* Enunciado 1:
Com base no texto sobre o chimpanzé Vitor, responda:
(a) Em que hospital Vitor passou pela primeira cirurgia?
(b) Em que revista a equipe publicou o trabalho cirúrgico?
(c) Qual chimpanzé atacou Vitor duas vezes?
* Enunciado 2:
Transcreva palavra por palavra o trecho do texto sobre o chimpanzé Vitor que começa em "Vitor mora sozinho, tem" e termina após "durante muito tempo.".

* Texto base:

SANTUÁRIO DE SOROCABA
Vitor nasceu no Criadouro Comercial de Morrete, Paraná, quase 10 anos atrás, filho de Lulu e Flint; seu braço esquerdo foi machucado devido a uma disputa entre sua mãe e outra fêmea que morava junto com ela. Aos cinco dias do nascimento, pesando 1,72 kg, Vitor foi anestesiado numa sala de cirurgia do Hospital Pequeno Príncipe, em Curitiba, centro de excelência em tratamento de crianças.
O seu braço esquerdo foi amputado na altura do antebraço. Quatro dias após, febre e infecção o levaram de novo à sala de cirurgia para amputar mais acima do antebraço esquerdo, quase ao nível do ombro.
A equipe de veterinários e médicos humanos que relata este acontecimento inédito, talvez no mundo, publicou o seu extraordinário trabalho cirúrgico na revista Archives of Veterinary Science, mencionando que uma nova metodologia anestésica foi usada nas cirurgias do chimpanzé, usando uma máscara laríngea. Esta já era empregada na época com êxito em humanos e pela grande similaridade do sistema respiratório de humanos e chimpanzés foi usada neste caso.
Após sua recuperação miraculosa, Vitor foi vendido para um circo. O circo o manteve aproximadamente por 7 anos até entregá-lo à nós. Quando Vitor chegou nos chocou profundamente, e até hoje nos maravilhamos como ele se adaptou a viver sem seu braço esquerdo, agindo normalmente em todas as situações. Vitor viajou – durante anos – em uma carreta de escassos 9 metros cúbicos pelo Brasil todo, acorrentado, e com uma pequena janela para ver o mundo que desfilava ante ele. Apesar de tudo que ele passou, Vitor é um ser feliz. Sempre que chegamos cedo para levar-lhe os iogurtes e frutas matinais que mais aprecia, nos recebe com um largo sorriso e um abraço.
Vitor mora sozinho, tem medo de outros chimpanzés. Foi atacado duas vezes por Martin, a pouco tempo de sua chegada, e soube se defender. Porém ficou marcado por aquela agressão. Ele tem um túnel que usa para dormir, dispensando o dormitório, e em sua cerca elétrica fizemos uma plataforma especial para ele subir a 10 metros de altura com segurança. Vitor, em dois anos, duplicou de tamanho. Durante meses passou por um tratamento de infecção crônica no ouvido esquerdo, que conseguimos superar, e ele colaborou deixando fazer os curativos duas a três vezes por dia. Talvez, essa infecção o acompanhou anos a fio e deve tê-lo enlouquecido de dor durante muito tempo.

* O material:
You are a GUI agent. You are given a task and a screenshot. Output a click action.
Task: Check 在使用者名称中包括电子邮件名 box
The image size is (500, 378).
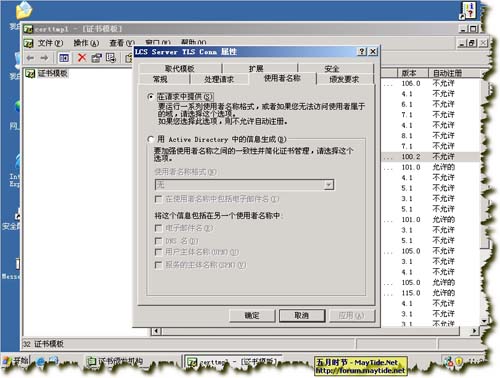(158, 199)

* Resposta 1:
(a) No Hospital Pequeno Príncipe, em Curitiba.
(b) Na revista Archives of Veterinary Science.
(c) Martin.

* Resposta 2:
Vitor mora sozinho, tem medo de outros chimpanzés. Foi atacado duas vezes por Martin, a pouco tempo de sua chegada, e soube se defender. Porém ficou marcado por aquela agressão. Ele tem um túnel que usa para dormir, dispensando o dormitório, e em sua cerca elétrica fizemos uma plataforma especial para ele subir a 10 metros de altura com segurança. Vitor, em dois anos, duplicou de tamanho. Durante meses passou por um tratamento de infecção crônica no ouvido esquerdo, que conseguimos superar, e ele colaborou deixando fazer os curativos duas a três vezes por dia. Talvez, essa infecção o acompanhou anos a fio e deve tê-lo enlouquecido de dor durante muito tempo.